There is no doubt the technology can accomplish such goals. The IT I authored or spearheaded at major hospitals improved quality of care in areas such as diabetes and asthma care, invasive cardiology, and others.
The release, however, is missing the most important points.
The issue is not whether benefits can accrue from health IT.
The issues are ... at what level of harms in its present state, since the technology is unregulated and unvetted for potential risks, and also - are there simpler and cheaper ways to accomplish these ends, e.g., so that the underserved can get more access to care.
There is no mention of unintended harms, or even concern about harms, in the release - the very same harms mentioned by Joint Commission, FDA, Institute of Medicine (for example see JC, FDA, IOM) and many others.
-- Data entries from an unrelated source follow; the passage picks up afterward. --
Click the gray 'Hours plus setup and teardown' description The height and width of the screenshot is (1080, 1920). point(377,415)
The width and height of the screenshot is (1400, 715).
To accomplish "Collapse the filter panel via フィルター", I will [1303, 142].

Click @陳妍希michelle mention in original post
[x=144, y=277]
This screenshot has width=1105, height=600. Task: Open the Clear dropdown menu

That qualifies the press release as propaganda. It is not balanced, almost like an ad for, say, VIOXX.
Apparently, for the Mayor it's OK to have increased risk and innocent victims due to bad health IT (like these and these and these and these, and others I cannot talk about due to case settlements), but not innocent victims of legally owned but stolen guns.
Medicine's tradition for centuries has been "first, do no harm", not "when you have benefits to the many, it's OK to overlook the risks and the roadkill."
We don't tolerate that any more from the likes of Merck, Pfizer, or Medtronic (to name a few examples).
Why does health IT always get special accommodation, as I have frequently asked?
With new federal funding for 2013, NYC REACH is now working to help behavioral health professionals and specialists with high numbers of Medicaid patients adopt and implement electronic health records to continue to improve care across the City.
Let's hope they don't have an Avatar rerun (link) or Contra Costa meltdown (link, link).
Note: this post is not about gun control, a complex issue unto itself, but about medical ethics and hypocrisy.
-- SS
Feb. 8, 2013 Addendum:
Prof. Jon Patrick of U. Sydney opines:
I can only say the story is a well crated ANECDOTE.
The pertinent text is this:
Between 2008 and 2011, the number of preventive care services participating doctors provided grew, on average, by about 290%, from 39 services per 100 patients to 113 services per 100 patients – nearly a threefold increase.
Which tells us the only tangible piece of information in that services are increased - where are the figures from the EDs or hospital intakes that show the number of visits for these diseases have gone down?
The other interesting point is the valid claim of better analytics - but they don't say how they were used, if at all:
"Patients served by doctors participating in the program were, for example, reminded to take daily aspirin doses to prevent heart disease or counseled to quit smoking. Electronic Health Records also permit doctors to view data on their entire population of patients, which helps them modify their routine office practices to help all of their patients and then evaluate how well those changes work."